Tra queste azioni vanno innanzi tutto annoverati i metodi sistematici di sterminio di un intero popolo, di una nazione o di una minoranza etnica; orrendo delitto che va condannato con estremo rigore.

Deve invece essere sostenuto il coraggio di coloro che non temono di opporsi apertamente a quelli che ordinano tali misfatti.

Esistono, in materia di guerra, varie convenzioni internazionali, che un gran numero di nazioni ha sottoscritto per rendere meno inumane le azioni militari e le loro conseguenze.

Tali sono le convenzioni relative alla sorte dei militari feriti o prigionieri e molti impegni del genere.

Tutte queste convenzioni dovranno essere osservate; anzi le pubbliche autorità e gli esperti in materia dovranno fare ogni sforzo, per quanto è loro possibile, affinché siano perfezionate, in modo da renderle capaci di porre un freno più adatto ed efficace alle atrocità della guerra.

Sembra inoltre conforme ad equità che le leggi provvedano umanamente al caso di coloro che, per motivi di coscienza, ricusano l'uso delle armi, mentre tuttavia accettano qualche altra forma di servizio della comunità umana.

La guerra non è purtroppo estirpata dalla umana condizione.

E fintantoché esisterà il pericolo della guerra e non ci sarà un'autorità internazionale competente, munita di forze efficaci, una volta esaurite tutte le possibilità di un pacifico accomodamento, non si potrà negare ai governi il diritto di una legittima difesa.

I capi di Stato e coloro che condividono la responsabilità della cosa pubblica hanno dunque il dovere di tutelare la salvezza dei popoli che sono stati loro affidati, trattando con grave senso di responsabilità cose di così grande importanza.

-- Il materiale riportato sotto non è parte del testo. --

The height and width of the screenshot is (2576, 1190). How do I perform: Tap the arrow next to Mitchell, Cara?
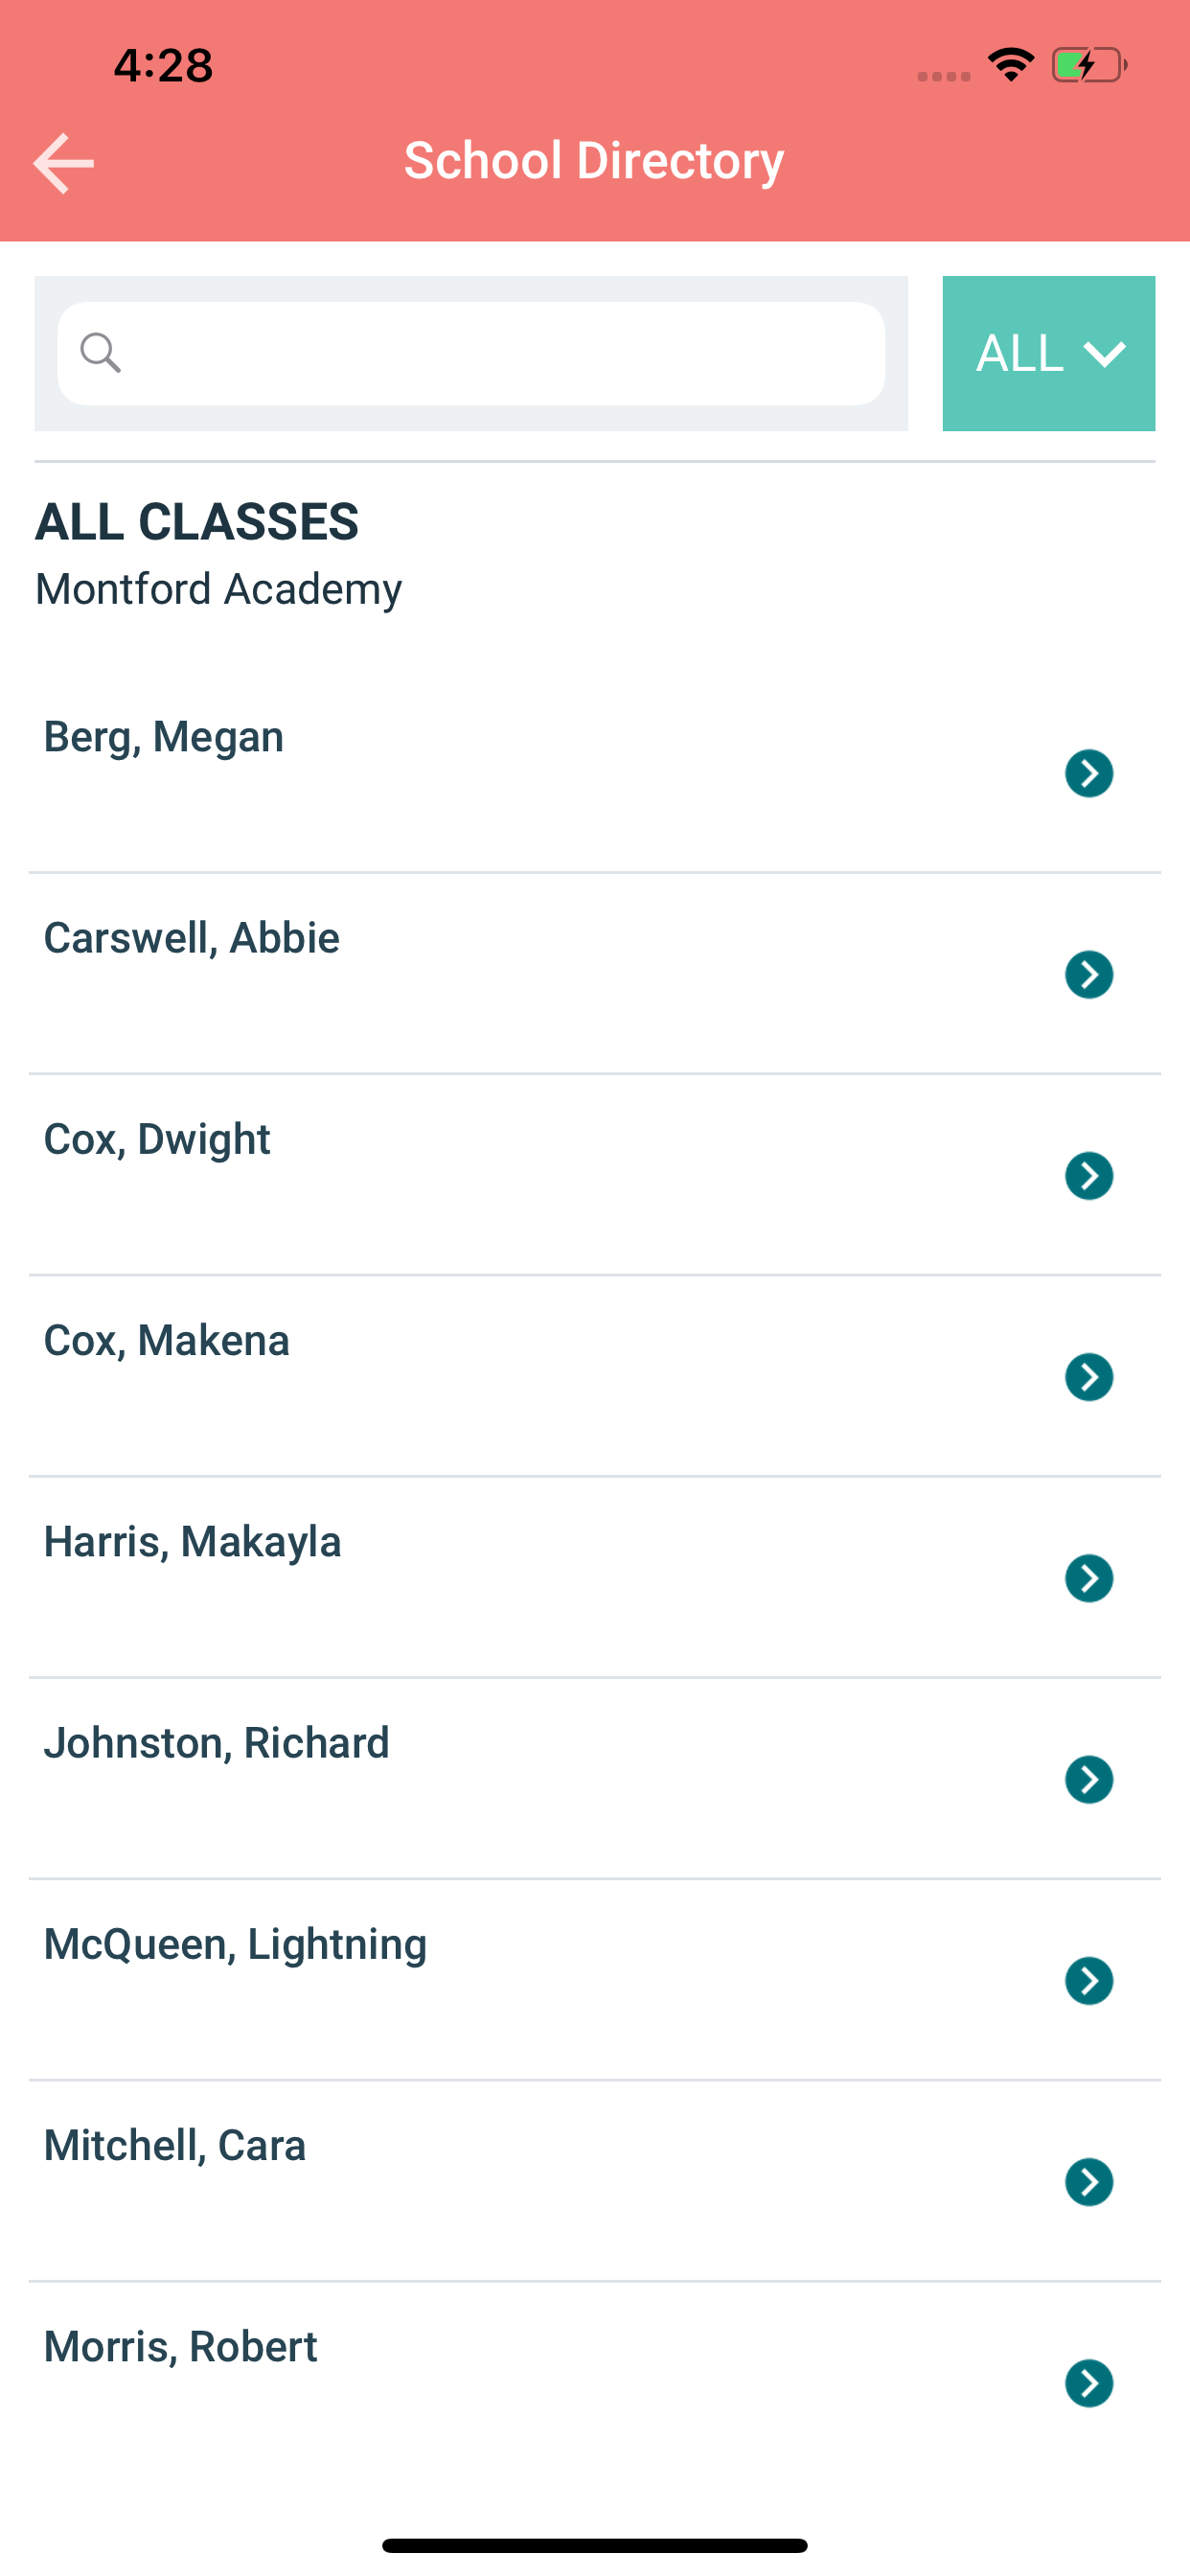(1089, 2182)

Ma una cosa è servirsi delle armi per difendere i giusti diritti dei popoli, ed altra cosa voler imporre il proprio dominio su altre nazioni.

La potenza delle armi non rende legittimo ogni suo uso militare o politico.

Né per il fatto che una guerra è ormai disgraziatamente scoppiata, diventa per questo lecita ogni cosa tra le parti in conflitto.

Coloro poi che al servizio della patria esercitano la loro professione nelle file dell'esercito, si considerino anch'essi come servitori della sicurezza e della libertà dei loro popoli; se rettamente adempiono il loro dovere, concorrono anch'essi veramente alla stabilità della pace.